• **ASSIGNED TASK 1**
Please print the nanocomposite abstract word for word, everything from "This paper describes" down to "protein (GFP) fluorescence.".
• **ASSIGNED TASK 2**
According to the nanocomposite abstract, what method was used to characterize the packaging of the ternary complexes?

• **SOURCE EXTRACT**
__________
Original Articles


Ternary hybrid nanocomposites for gene delivery and magnetic resonance imaging of hepatocellular carcinoma cells

Ken Cham-Fai Leung, Chi-Hin Wong, Xiao-Ming Zhu, Siu-Fung Lee, Kathy W. Y. Sham, Josie M. Y. Lai, Chun-Pong Chak, Yi-Xiang J. Wang, Christopher H. K. Cheng

Abstract

This paper describes comparative studies in magnetic resonance imaging (MRI) and gene deliveries toward hepatocellular carcinoma (HCC) HepG2 cells with ternary composites that are consist of superparamagnetic iron oxide (SPIO) nanoparticles (NPs) (8-10 nm) with deferoxamine coating, circular plasmid DNA (~4 kb) equipped with green fluorescent probe, and branched polyethylenimine (PEI) (25 kDa, PDI 2.5). The packaging of the ternary complexes has been characterized by electrophoretic mobility shift assay (EMSA). By tuning the PEI/NP ratios and with a fixed DNA amount, different ternary composites have been employed for NP/gene transfection towards HepG2 cells, which have been characterized by in vitro MRI and green fluorescence protein (GFP) fluorescence.
__________
• **THE DATA**
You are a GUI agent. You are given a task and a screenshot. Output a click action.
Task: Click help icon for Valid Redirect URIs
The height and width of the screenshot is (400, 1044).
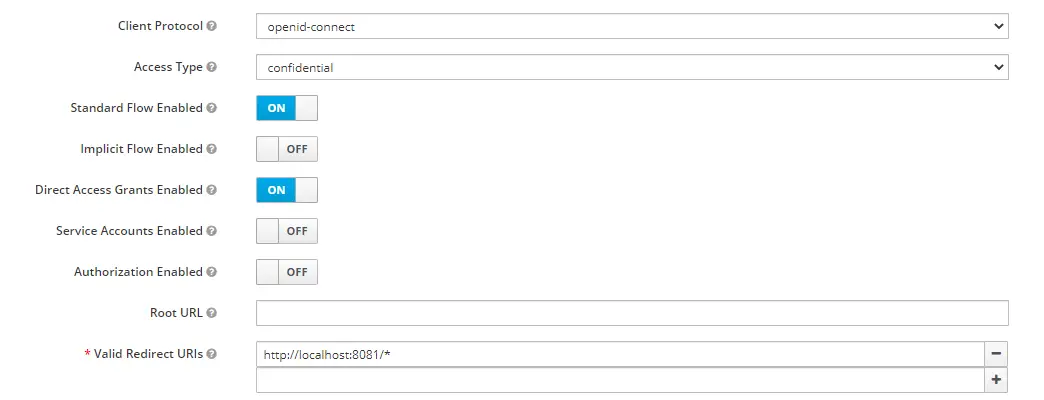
__________
• **WRITTEN RESPONSE 1**
This paper describes comparative studies in magnetic resonance imaging (MRI) and gene deliveries toward hepatocellular carcinoma (HCC) HepG2 cells with ternary composites that are consist of superparamagnetic iron oxide (SPIO) nanoparticles (NPs) (8-10 nm) with deferoxamine coating, circular plasmid DNA (~4 kb) equipped with green fluorescent probe, and branched polyethylenimine (PEI) (25 kDa, PDI 2.5). The packaging of the ternary complexes has been characterized by electrophoretic mobility shift assay (EMSA). By tuning the PEI/NP ratios and with a fixed DNA amount, different ternary composites have been employed for NP/gene transfection towards HepG2 cells, which have been characterized by in vitro MRI and green fluorescence protein (GFP) fluorescence.

• **WRITTEN RESPONSE 2**
Electrophoretic mobility shift assay (EMSA).